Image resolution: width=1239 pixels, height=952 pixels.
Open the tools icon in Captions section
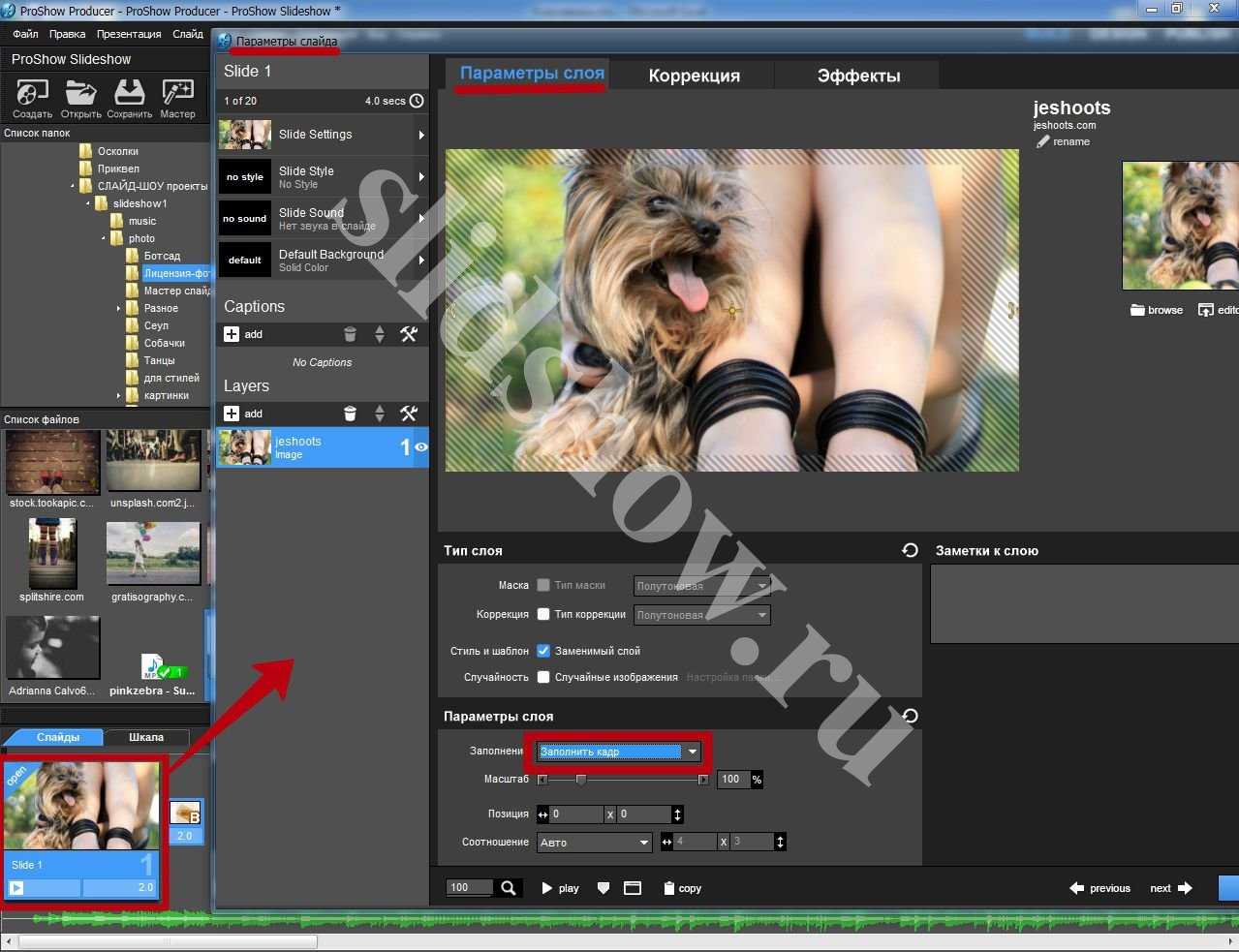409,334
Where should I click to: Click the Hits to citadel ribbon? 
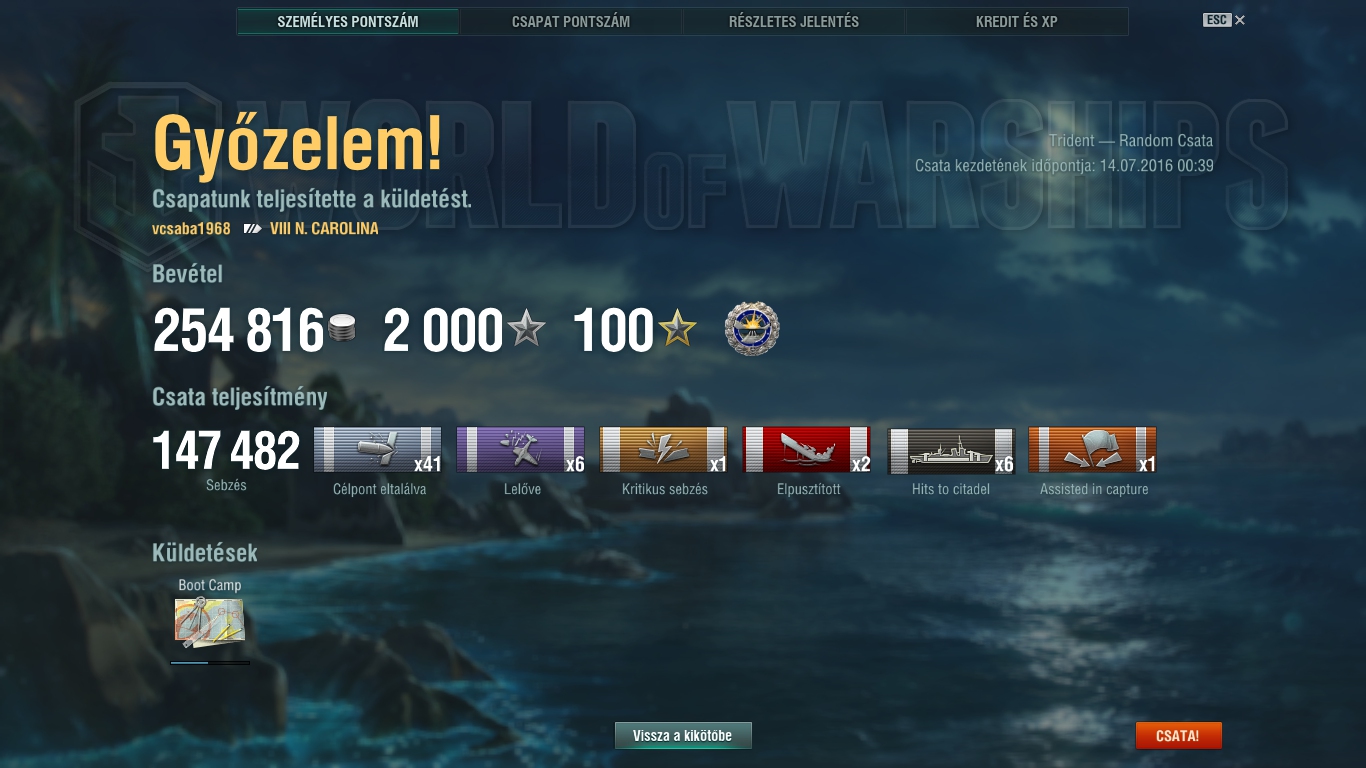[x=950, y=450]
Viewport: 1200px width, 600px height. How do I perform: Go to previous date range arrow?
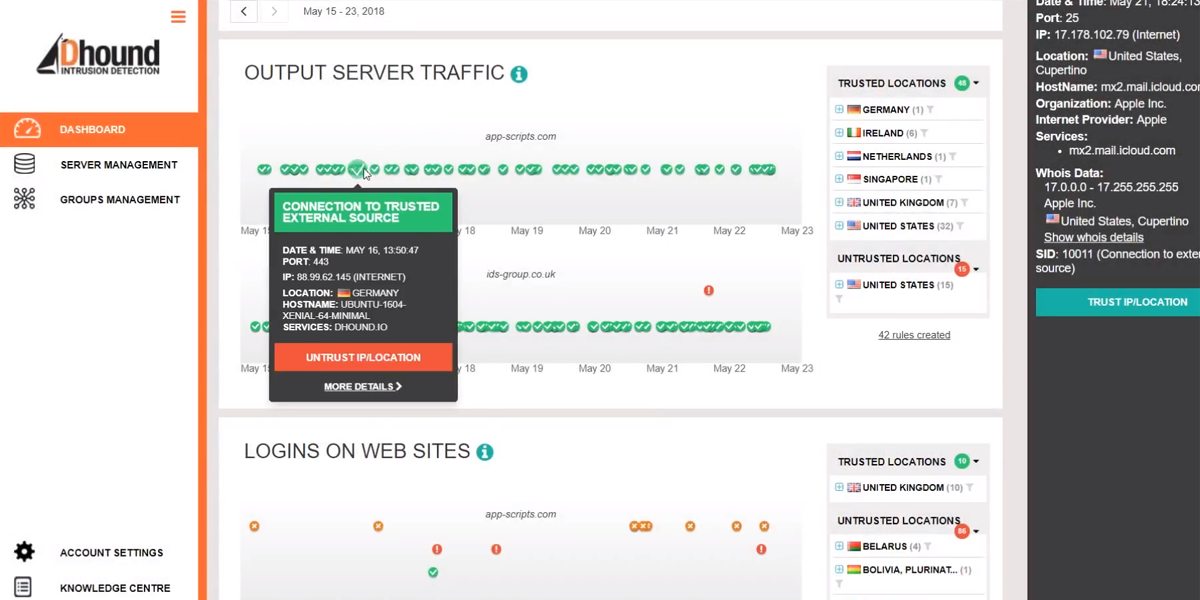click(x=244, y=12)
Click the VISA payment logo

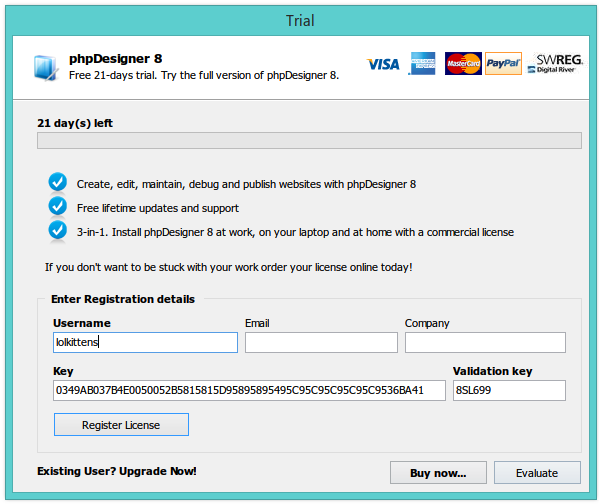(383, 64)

> Work instructions
Lines from the one with "Open the tools icon in Captions section" through the final line of the listing above: copy them exactly, both ends included, and omit every picture.

> Answer for the task
Open the tools icon in Captions section
409,334
Where should I click to: Click the Hits to citadel ribbon? 
[x=950, y=450]
Viewport: 1200px width, 600px height. How do I perform: Go to previous date range arrow?
click(x=244, y=12)
Click the VISA payment logo

(383, 64)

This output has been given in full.